# EL3403-0010, alle Daten gleichzeitig?



## Mattin81 (15 Juli 2010)

Hallo zusammen,

bei der EL3403 Leistungsmessklemme ist es ja möglich, wenn man in eine bestimmte Variable eine Zahl rein schreibt (0..5) dann bekommt man von der Klemme ja in der variant_value Variable den entsprechenden Wert zurück. Also zum Beispiel:

 0 - Scheinleistung(VA)
 1 - Blindleistung(VAR)
 2 - Energie(kWh)
 3 - cosPhi(°)
 4 - Frequenz(Hz)
 5 - Energie (-) (kWh)

so nun hängen ja alle Daten zu einem gewissen Zeitpunkt irgendwie zusammen. heißt, eine ms später kann ja die Scheinleistung schon eine andere sein. 

Um es mal anders auszudrücken, ich finde es wichtig, dass alle Daten konsistent sind. Also die Spannung, Strom, Leistung usw. zu einen bestimmten Zeitpunkt gleichzeitig anzeigbar sind.

Ist das überhaupt möglich mit dieser Klemme oder kann ich die Daten nur nacheinander Abfragen?

Ich hoffe ihr habt mich verstanden und könnt mir vielleicht weiterhelfen 

Vielen Dank schon mal und Gruß

Martin


----------



## witkatz (15 Juli 2010)

Der Messzyklus dauert mindestens eine Periode. Also hast du nach dem Nulldurchgang-Toggle ca. 20ms um die konsistenten Werte der letzten Periode zu lesen. 

Gruß,
witkatz


----------



## Mattin81 (15 Juli 2010)

**DATENSÄTZE**
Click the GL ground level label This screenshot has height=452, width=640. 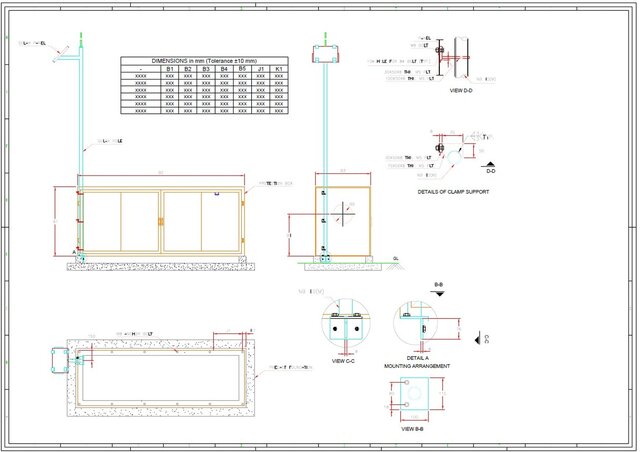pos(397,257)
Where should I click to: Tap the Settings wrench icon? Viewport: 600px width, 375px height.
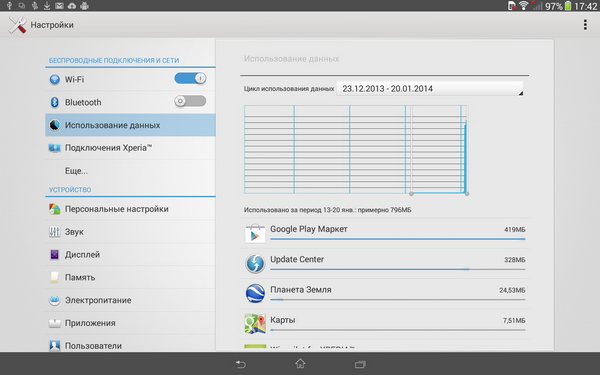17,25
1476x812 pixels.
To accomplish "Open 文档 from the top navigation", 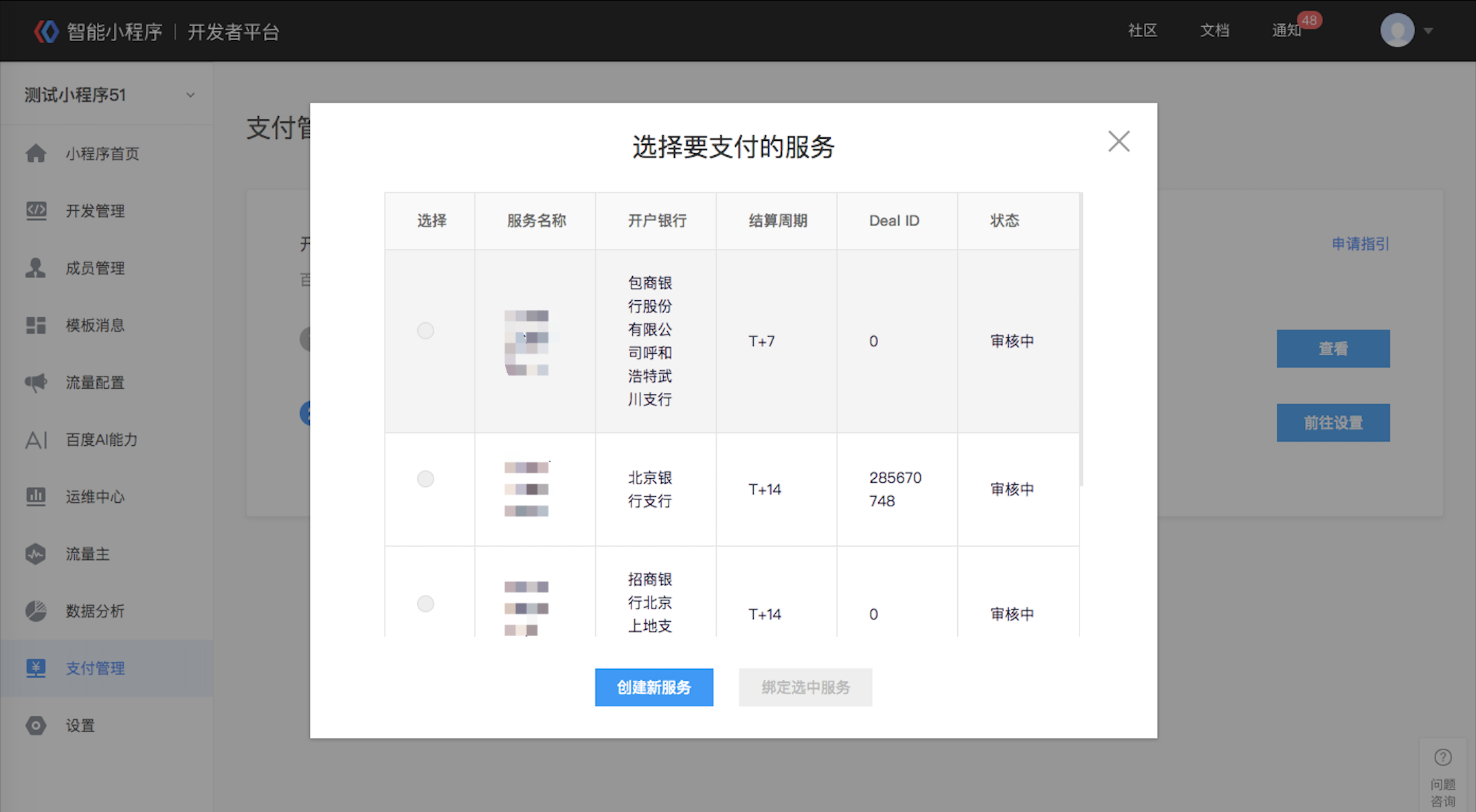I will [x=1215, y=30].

**GESTELLTE AUFGABE**
Aktualisiere bitte im Forumstext zur EL3403 den Abschnitt beginnend bei „bei der EL3403“ und endend bei „2 - Energie(kWh)“, indem du „Leistungsmessklemme“ durch „Messklemme“ ersetzt. Gib den geänderten Abschnitt vollständig aus.

**ERGEBNIS DER AUFGABE**
bei der EL3403 Messklemme ist es ja möglich, wenn man in eine bestimmte Variable eine Zahl rein schreibt (0..5) dann bekommt man von der Klemme ja in der variant_value Variable den entsprechenden Wert zurück. Also zum Beispiel:

 0 - Scheinleistung(VA)
 1 - Blindleistung(VAR)
 2 - Energie(kWh)